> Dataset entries
^^^^

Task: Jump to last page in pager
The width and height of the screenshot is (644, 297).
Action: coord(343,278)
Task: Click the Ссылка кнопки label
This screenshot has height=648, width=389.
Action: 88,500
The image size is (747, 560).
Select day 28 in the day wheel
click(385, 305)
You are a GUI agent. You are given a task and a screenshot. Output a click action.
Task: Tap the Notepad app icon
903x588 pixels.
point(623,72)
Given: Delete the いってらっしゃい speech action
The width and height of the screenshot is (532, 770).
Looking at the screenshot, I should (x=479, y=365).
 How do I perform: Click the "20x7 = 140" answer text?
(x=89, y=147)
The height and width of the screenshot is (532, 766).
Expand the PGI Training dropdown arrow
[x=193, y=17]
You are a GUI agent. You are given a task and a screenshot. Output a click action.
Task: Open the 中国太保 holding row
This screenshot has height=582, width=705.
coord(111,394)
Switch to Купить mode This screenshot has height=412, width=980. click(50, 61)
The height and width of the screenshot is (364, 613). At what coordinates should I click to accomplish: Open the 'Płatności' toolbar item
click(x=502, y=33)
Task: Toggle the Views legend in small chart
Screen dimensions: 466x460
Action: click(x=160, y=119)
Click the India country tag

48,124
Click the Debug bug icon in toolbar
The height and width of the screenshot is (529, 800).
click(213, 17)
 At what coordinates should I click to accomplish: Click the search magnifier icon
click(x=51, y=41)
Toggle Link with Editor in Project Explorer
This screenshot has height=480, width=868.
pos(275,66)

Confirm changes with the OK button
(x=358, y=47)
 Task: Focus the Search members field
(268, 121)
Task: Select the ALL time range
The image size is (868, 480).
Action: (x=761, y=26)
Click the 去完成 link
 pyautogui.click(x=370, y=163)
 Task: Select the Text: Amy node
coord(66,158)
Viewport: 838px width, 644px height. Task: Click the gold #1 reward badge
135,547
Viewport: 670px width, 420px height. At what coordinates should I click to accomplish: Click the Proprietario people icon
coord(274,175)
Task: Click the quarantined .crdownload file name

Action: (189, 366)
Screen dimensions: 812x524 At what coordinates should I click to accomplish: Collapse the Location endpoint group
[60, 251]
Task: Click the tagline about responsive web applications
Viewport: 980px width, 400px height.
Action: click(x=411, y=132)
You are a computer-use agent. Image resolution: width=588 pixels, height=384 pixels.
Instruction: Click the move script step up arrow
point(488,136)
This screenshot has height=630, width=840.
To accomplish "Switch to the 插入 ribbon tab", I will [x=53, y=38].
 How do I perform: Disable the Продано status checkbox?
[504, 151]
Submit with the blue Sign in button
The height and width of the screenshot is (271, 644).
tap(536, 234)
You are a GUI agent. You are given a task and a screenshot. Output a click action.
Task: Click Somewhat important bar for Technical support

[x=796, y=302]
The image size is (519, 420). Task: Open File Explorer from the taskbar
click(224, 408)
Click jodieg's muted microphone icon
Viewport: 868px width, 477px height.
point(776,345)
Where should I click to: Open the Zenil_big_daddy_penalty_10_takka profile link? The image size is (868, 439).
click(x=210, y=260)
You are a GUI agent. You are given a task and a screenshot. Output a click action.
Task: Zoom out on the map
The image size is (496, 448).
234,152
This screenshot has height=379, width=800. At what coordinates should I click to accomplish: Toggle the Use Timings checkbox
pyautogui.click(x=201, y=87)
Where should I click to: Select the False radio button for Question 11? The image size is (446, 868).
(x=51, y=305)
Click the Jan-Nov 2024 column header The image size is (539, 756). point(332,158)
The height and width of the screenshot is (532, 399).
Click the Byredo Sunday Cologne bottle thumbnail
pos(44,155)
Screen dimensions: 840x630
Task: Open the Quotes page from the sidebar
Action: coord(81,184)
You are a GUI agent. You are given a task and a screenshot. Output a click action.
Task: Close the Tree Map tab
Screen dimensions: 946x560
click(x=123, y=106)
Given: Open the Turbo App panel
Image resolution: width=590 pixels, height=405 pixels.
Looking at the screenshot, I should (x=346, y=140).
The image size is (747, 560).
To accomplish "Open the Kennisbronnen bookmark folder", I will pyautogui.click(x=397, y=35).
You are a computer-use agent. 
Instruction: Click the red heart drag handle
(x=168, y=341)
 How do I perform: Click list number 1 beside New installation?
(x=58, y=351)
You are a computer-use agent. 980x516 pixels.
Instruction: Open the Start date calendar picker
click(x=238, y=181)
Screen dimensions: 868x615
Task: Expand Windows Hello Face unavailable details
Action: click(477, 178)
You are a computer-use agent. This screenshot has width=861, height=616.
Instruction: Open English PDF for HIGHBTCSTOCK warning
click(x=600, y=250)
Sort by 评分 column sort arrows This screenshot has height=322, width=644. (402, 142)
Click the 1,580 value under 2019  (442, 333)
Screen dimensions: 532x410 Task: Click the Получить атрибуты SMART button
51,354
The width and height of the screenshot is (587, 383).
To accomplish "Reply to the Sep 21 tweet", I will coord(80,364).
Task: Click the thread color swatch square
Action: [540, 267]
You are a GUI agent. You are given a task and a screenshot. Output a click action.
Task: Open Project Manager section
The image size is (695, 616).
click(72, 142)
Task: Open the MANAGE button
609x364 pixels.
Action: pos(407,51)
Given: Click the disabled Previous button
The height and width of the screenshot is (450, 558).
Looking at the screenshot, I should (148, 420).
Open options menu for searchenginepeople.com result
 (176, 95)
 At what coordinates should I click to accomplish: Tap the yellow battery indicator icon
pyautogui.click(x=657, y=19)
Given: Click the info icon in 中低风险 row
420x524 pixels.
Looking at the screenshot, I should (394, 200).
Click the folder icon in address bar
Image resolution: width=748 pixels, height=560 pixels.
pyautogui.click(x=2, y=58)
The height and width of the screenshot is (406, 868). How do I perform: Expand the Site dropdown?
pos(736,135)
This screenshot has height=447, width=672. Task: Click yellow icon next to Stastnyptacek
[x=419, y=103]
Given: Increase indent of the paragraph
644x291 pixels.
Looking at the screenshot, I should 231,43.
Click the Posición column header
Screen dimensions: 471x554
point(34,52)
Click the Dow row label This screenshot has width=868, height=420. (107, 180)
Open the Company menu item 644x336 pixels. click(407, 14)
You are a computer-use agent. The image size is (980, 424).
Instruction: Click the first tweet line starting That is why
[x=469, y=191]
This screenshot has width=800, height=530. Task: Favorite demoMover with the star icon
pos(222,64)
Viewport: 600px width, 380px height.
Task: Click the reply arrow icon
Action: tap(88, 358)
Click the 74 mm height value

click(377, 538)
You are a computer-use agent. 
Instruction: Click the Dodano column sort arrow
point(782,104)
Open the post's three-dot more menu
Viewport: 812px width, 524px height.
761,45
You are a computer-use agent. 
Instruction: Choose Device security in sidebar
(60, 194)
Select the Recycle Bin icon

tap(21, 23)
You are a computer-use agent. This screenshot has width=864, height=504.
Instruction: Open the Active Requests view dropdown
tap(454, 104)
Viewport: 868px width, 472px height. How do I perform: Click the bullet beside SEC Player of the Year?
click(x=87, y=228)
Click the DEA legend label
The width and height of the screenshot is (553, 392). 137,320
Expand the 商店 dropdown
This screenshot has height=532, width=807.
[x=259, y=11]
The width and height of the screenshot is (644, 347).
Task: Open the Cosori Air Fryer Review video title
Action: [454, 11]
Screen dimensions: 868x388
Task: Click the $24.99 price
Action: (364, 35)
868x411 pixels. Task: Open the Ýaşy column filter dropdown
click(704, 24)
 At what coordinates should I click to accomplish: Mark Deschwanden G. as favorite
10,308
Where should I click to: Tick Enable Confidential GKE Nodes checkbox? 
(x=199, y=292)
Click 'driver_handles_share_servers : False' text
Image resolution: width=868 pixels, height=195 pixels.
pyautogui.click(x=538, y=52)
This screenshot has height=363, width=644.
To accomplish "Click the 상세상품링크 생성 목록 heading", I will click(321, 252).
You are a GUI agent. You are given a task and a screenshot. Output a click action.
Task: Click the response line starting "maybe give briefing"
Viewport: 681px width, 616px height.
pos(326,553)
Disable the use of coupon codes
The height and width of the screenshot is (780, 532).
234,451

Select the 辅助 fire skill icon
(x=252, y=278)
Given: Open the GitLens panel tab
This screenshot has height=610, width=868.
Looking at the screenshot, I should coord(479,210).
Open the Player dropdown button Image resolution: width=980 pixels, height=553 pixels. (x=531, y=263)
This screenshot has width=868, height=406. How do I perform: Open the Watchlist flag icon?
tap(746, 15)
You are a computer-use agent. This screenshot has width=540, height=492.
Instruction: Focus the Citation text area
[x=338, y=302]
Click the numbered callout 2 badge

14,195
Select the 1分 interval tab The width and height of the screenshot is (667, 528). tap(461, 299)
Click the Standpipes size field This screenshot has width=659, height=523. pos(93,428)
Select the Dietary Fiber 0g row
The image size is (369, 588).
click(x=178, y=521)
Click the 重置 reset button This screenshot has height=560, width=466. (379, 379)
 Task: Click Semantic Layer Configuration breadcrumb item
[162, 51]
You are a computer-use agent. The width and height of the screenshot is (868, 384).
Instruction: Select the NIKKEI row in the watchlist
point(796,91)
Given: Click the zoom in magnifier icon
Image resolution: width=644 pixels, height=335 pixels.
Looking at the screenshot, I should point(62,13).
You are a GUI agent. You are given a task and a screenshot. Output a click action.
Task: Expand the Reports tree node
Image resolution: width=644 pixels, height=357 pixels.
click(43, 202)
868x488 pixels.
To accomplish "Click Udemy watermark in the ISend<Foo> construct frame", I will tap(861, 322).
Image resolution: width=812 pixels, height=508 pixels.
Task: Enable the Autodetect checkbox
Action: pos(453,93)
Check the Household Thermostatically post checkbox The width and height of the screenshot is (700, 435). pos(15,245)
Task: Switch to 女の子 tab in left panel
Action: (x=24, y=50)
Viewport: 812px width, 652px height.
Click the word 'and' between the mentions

^^^^

> Exercise brief
How many lines in the records hold the string "folder"? Answer with only that number.

> Task output
2